[Exercise description]:
Reproduce word for word the lines of the entries below, starting at the line that contains "Click the YENIMESCIT district label" and ending at the line that contains "click(x=375, y=247)". Include both of those lines.

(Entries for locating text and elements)

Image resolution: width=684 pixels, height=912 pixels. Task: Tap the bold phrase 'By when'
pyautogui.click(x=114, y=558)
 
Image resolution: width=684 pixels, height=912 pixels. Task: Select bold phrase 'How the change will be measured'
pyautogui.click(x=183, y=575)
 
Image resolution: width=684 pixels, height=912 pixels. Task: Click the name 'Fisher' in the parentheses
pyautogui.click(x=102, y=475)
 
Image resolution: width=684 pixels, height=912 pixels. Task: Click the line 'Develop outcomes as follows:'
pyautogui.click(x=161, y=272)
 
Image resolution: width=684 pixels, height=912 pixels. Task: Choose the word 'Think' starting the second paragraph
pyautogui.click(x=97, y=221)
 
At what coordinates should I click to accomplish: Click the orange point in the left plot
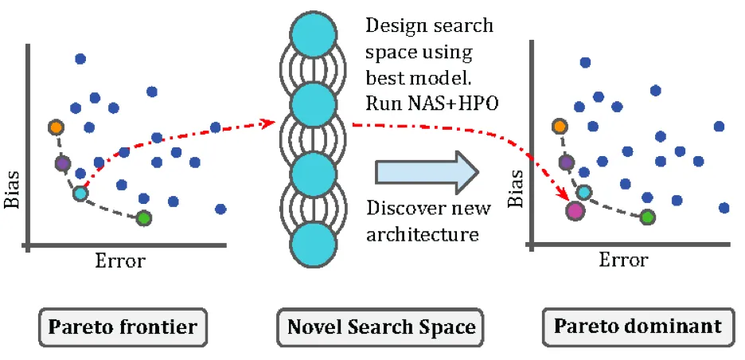tap(55, 127)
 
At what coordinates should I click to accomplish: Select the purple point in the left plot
tap(62, 162)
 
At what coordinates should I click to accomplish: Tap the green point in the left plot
tap(143, 217)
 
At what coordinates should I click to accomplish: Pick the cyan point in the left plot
tap(80, 193)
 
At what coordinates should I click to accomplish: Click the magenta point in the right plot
tap(575, 210)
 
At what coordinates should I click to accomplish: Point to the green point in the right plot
tap(648, 216)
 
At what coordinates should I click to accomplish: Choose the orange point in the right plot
tap(560, 126)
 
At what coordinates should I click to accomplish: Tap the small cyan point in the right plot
tap(584, 192)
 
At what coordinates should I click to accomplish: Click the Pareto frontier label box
tap(123, 327)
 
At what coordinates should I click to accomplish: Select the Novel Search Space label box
tap(381, 327)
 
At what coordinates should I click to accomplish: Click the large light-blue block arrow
tap(427, 171)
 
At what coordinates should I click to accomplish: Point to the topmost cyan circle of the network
tap(312, 37)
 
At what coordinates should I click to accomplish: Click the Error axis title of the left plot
tap(121, 260)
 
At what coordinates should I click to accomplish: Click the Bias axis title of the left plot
tap(12, 191)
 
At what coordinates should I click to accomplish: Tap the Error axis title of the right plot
tap(624, 260)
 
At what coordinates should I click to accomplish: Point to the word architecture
tap(422, 235)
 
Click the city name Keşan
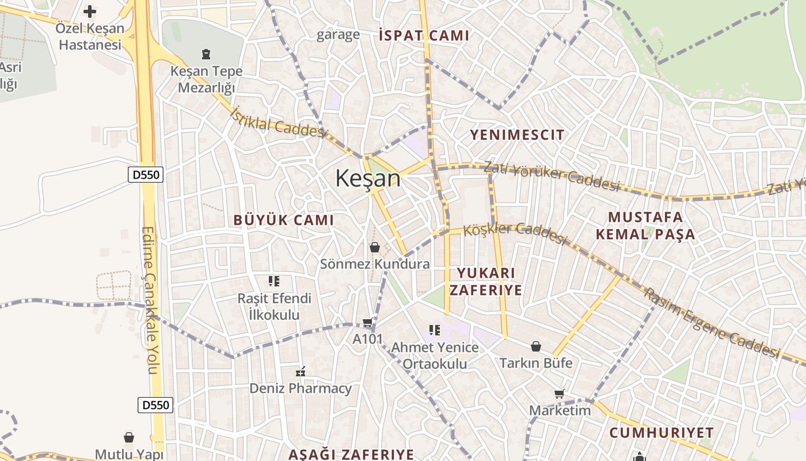click(x=368, y=178)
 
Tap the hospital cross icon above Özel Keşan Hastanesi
click(x=90, y=12)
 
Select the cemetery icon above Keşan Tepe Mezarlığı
click(x=206, y=55)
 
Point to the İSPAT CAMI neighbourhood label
click(x=424, y=36)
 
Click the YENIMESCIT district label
click(x=517, y=135)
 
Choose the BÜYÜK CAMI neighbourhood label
click(x=283, y=220)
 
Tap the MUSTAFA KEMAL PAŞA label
click(x=645, y=226)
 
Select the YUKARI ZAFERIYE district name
click(x=485, y=281)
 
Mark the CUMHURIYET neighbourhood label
click(x=661, y=433)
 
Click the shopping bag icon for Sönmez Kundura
click(x=375, y=247)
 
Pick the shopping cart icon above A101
click(x=367, y=323)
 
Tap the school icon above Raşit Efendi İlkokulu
click(x=274, y=281)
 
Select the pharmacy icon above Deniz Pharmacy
click(x=300, y=372)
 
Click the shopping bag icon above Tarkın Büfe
click(x=536, y=346)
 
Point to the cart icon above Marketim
click(x=559, y=394)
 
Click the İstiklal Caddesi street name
click(x=278, y=122)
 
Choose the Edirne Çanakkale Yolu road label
click(x=149, y=300)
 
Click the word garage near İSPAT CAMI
click(x=339, y=35)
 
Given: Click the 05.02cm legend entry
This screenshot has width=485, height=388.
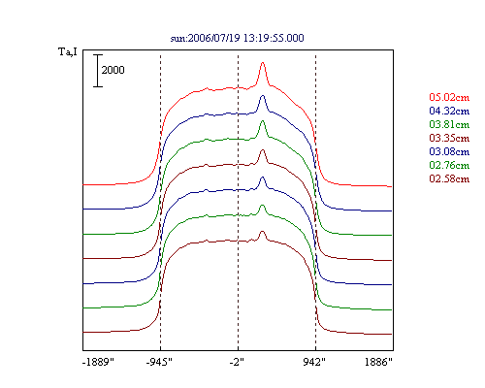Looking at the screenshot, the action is pos(449,97).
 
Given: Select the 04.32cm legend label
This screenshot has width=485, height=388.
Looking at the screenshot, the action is pos(449,111).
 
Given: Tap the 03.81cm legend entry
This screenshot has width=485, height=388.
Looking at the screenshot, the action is pos(449,124).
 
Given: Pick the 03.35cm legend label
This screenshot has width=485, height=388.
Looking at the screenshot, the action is pos(449,138).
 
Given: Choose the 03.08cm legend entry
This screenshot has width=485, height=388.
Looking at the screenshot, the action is pos(449,151).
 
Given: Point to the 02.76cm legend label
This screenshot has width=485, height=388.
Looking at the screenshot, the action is pos(449,165).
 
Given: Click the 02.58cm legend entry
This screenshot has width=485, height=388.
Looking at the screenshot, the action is pos(449,178).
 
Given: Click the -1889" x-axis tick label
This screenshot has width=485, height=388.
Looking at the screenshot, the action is pos(99,362).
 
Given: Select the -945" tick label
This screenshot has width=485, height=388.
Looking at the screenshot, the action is pos(159,362).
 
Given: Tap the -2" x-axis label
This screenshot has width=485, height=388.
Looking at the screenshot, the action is pos(237,362).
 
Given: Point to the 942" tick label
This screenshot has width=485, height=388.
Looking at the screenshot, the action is pos(314,362).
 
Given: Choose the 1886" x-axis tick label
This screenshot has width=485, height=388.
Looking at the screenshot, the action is pos(378,362).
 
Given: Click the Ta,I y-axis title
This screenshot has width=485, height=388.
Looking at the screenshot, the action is pos(68,51).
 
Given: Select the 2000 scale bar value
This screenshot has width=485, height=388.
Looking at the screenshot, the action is pos(113,70).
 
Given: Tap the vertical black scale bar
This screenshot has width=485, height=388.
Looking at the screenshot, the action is pos(98,71).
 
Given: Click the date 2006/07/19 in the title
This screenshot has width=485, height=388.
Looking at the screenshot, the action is pos(213,38).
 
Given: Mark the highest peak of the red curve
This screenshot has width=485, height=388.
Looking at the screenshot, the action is pos(263,62).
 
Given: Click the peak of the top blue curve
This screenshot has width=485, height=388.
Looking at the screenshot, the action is pos(263,96).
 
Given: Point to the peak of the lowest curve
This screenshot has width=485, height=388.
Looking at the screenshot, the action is pos(262,231).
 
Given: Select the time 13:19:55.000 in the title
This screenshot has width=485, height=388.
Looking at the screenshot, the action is pos(274,38).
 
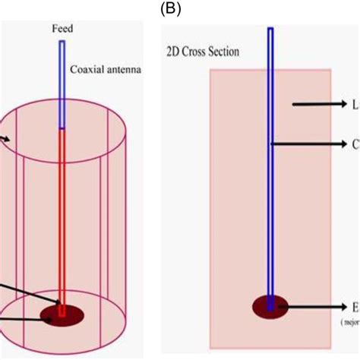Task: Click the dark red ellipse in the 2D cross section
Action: pyautogui.click(x=270, y=308)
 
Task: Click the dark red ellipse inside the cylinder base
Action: pyautogui.click(x=63, y=314)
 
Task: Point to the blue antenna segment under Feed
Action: pyautogui.click(x=62, y=84)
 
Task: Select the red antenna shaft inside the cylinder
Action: pyautogui.click(x=62, y=213)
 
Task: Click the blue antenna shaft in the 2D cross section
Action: pyautogui.click(x=270, y=190)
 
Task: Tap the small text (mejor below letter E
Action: pyautogui.click(x=350, y=321)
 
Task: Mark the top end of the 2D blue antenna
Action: pyautogui.click(x=270, y=30)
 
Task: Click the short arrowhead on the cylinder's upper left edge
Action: pyautogui.click(x=7, y=139)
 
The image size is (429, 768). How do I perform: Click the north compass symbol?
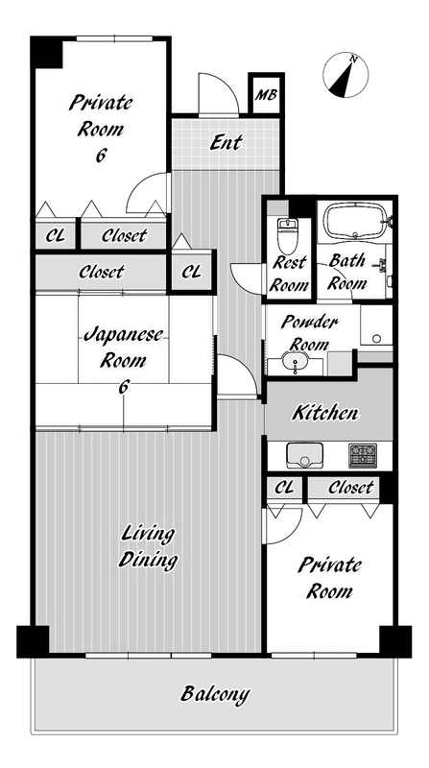point(346,76)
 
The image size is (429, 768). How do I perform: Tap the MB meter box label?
point(266,94)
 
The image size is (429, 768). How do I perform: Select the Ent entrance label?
point(226,142)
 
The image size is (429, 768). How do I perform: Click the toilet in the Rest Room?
point(288,235)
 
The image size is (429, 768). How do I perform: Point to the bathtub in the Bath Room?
point(356,221)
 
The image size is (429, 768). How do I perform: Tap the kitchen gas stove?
point(363,455)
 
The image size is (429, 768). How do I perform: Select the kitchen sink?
point(303,456)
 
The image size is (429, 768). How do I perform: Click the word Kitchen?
point(325,413)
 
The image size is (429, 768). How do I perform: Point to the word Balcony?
point(215,693)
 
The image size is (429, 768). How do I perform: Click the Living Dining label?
point(148,546)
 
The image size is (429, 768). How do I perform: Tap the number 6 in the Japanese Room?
point(124,387)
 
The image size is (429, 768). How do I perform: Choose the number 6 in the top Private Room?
point(101,156)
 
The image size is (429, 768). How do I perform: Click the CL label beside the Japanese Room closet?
point(192,273)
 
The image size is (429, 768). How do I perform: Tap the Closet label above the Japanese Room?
point(102,272)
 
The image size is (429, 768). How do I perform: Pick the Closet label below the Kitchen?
point(350,488)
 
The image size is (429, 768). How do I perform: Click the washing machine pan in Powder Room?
point(376,325)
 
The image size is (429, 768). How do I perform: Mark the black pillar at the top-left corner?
point(46,53)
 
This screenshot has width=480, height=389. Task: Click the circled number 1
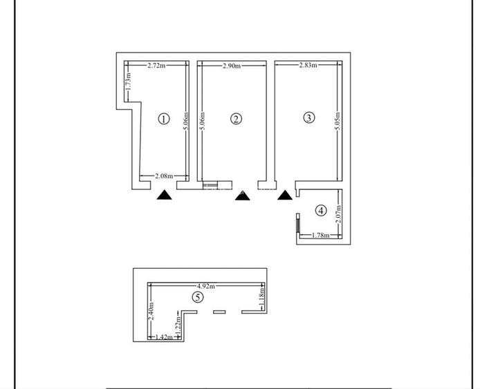(x=164, y=119)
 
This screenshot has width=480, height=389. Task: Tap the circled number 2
(x=236, y=119)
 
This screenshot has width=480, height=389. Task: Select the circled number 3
(x=308, y=117)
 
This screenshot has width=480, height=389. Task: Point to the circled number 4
(x=321, y=211)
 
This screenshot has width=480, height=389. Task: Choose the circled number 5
(x=197, y=297)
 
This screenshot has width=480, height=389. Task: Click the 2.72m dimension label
(x=156, y=65)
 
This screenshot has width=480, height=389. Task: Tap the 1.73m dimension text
(x=129, y=81)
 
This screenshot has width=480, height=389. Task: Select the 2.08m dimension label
(x=164, y=176)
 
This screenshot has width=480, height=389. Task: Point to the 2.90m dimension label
(x=232, y=66)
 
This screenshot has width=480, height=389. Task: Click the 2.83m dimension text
(x=308, y=65)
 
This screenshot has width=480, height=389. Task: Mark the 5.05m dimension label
(x=338, y=121)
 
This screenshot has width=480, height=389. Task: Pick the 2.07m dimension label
(x=338, y=214)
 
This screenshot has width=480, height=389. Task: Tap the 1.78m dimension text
(x=320, y=235)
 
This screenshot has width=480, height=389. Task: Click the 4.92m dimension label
(x=206, y=286)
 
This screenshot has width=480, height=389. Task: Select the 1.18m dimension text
(x=262, y=296)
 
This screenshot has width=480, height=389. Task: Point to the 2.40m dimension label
(x=151, y=311)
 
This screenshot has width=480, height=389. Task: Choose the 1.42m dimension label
(x=165, y=337)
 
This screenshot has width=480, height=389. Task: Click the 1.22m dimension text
(x=179, y=325)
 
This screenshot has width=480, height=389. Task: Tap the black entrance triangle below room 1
(x=165, y=195)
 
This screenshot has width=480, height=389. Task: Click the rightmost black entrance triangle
(x=285, y=195)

[Solution for this task]:
Click the YENIMESCIT district label
click(x=517, y=135)
 
Choose the BÜYÜK CAMI neighbourhood label
click(x=283, y=220)
 
Tap the MUSTAFA KEMAL PAŞA label
click(x=645, y=226)
 
Select the YUKARI ZAFERIYE district name
click(x=485, y=281)
 
Mark the CUMHURIYET neighbourhood label
click(x=661, y=433)
 
Click the shopping bag icon for Sönmez Kundura
click(x=375, y=247)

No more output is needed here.